Recommendation: 100 mg to 300 mg daily.
- Omega-3 fatty acids decrease the growth rate of atherosclerotic plaque, which can lead to atherosclerosis, known as hardening of the arteries. Omega-3s also reduce the risk of arrhythmias, which can lead to sudden cardiac death.
Recommendation: 3,000 mg daily.
- L-carnitine helps transport long-chain fatty acids, which bring energy to the heart and aid in prevention of heart disease, high blood pressure and other cardiovascular diseases.
Recommendation: 500 mg to 1,000 mg daily.
- Vitamin E, which has tocotrienols and gamma tocopherol, is an antioxidant that helps protect cells against damage.
Recommendation: 200 international units (IU) 6211r.
- Cayenne pepper contains the active ingredient capsaicin, a natural blood thinner that helps prevent heart attacks and strokes.
Dosage: Sprinkle regularly on food.
Caution: Check with your doctor if you are on a blood-thinning medication, such as uarfarin (Coumadin).
- Hawthorn berry relaxes blood vessels, enhances circulation and helps prevent arterial hardening.
Recommendation: 100 mg twice daily.
REDUCE CHOLESTEROL
Elevated levels of cholesterol are a major marker for heart attacks. Cholesterol provides the raw material for plaque, a fatty substance that builds up inside arteries and clogs them.
Optimal levels: A combined blood cholesterol count under 200 mg/dL, with LDL levels (often referred to as "bad" cholesterol) under 100 mg/dL and HDL levels ("good" cholesterol) over 40 mg/dL.
- L-carnosine is an amino acid found naturally in the body. This antioxidant helps rejuvenate cells and protect them from premature aging.
Recommendation: 500 mg to 1,000 mg daily.
- Niacin/vitamin B3, also known as nicotinic acid, lowers LDL cholesterol and raises HDL cholesterol.
Recommendation: 100 mg daily.
- Shiitake mushrooms speed up the processing of cholesterol in the liver and stimulate the immune system.
Recommendation: One-half to one cup of shiitake mushrooms daily. I like them lightly sautéed in olive oil.
- Fruits and fruit juices are rich in phytonutrients, which are powerful antioxidants.
Recommendation: Two to three servings daily. Look for juices that have no added sugar.

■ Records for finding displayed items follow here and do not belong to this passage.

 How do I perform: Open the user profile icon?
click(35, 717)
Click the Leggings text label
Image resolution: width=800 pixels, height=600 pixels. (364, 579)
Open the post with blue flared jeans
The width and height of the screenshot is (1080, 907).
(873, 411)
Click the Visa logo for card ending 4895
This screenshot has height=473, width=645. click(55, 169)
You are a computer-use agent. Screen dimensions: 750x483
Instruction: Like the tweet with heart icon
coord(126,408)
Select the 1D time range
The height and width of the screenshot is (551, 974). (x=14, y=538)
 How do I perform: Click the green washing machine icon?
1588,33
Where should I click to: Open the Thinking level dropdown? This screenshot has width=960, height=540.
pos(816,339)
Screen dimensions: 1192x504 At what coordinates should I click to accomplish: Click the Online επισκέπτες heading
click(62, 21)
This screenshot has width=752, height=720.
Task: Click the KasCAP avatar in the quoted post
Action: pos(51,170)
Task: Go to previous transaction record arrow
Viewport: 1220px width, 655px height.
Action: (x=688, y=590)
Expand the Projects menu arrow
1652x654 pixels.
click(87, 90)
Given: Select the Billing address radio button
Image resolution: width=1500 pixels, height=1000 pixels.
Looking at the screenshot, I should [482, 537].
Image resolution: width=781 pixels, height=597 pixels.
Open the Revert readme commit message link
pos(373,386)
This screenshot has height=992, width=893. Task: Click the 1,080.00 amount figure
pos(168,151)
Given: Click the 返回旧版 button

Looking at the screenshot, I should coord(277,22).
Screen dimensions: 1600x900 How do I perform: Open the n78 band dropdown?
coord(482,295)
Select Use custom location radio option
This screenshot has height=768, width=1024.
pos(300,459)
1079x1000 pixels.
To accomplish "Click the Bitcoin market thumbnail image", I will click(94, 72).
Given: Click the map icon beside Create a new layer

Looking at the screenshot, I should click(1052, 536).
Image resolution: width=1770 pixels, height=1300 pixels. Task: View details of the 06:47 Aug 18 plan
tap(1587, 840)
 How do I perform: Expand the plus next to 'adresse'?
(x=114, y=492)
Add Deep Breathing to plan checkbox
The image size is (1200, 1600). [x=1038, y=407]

Best: Tart cherry pomegranate, wild blueberry.
LOWER HIGH BLOOD PRESSURE
Prolonged high blood pressure (hypertension) damages the lining of the arteries that supply blood to the heart. This can lead to atherosclerosis.
Optimal blood pressure levels: A systolic rate (the top number) under 115 mm/Hg and a diastolic rate (the bottom number) under 75 mm/Hg.
- Calcium citrate and magnesium. This combination supplement promotes relaxation of the muscles, including the heart.
Recommendation: 1,500 mg daily.
- Garlic lowers blood pressure by thinning the blood, thus enhancing circulation.
Recommendation: Two to three cloves daily. It is easiest to digest when sautéed until translucent (not brown). Or take a 1,000-mg garlic supplement, but check with your doctor if you are on a blood-thinning drug.
- Potassium is needed for electrolyte balance, especially if you take blood pressure medication.
Recommendation: 500 mg daily.
- Green vegetable juices, especially those from spinach, broccoli and kale, help thin the blood, lowering blood pressure. You can buy them at health-food stores or make them yourself with a vegetable juicer (add a pear or an apple if you like a sweeter taste).
Recommendation: Two to three six-ounce servings daily. Check with your doctor if you are on blood-thinning medication.
EXERCISE
Regular aerobic exercise, such as fast walking, reduces cholesterol, increases circulation and keeps arteries healthy. To get the most out of exercise...
- Work up to 45 minutes of aerobic exercise four times a week. This can take several months. Get a clean bill of health from your doctor before starting.
- Take your pulse. Take it before you exercise, then immediately upon stopping, then every five minutes until your pulse has returned to its pre-exercise level. You know you are in shape if your pulse returns to its pre-exercise level in less than five minutes.
- When you walk or jog, keep your feet as close to the ground as possible, almost as if you're shuffling. The higher the knee comes off the ground, the greater the pressure and the risk of injury when your leg comes down.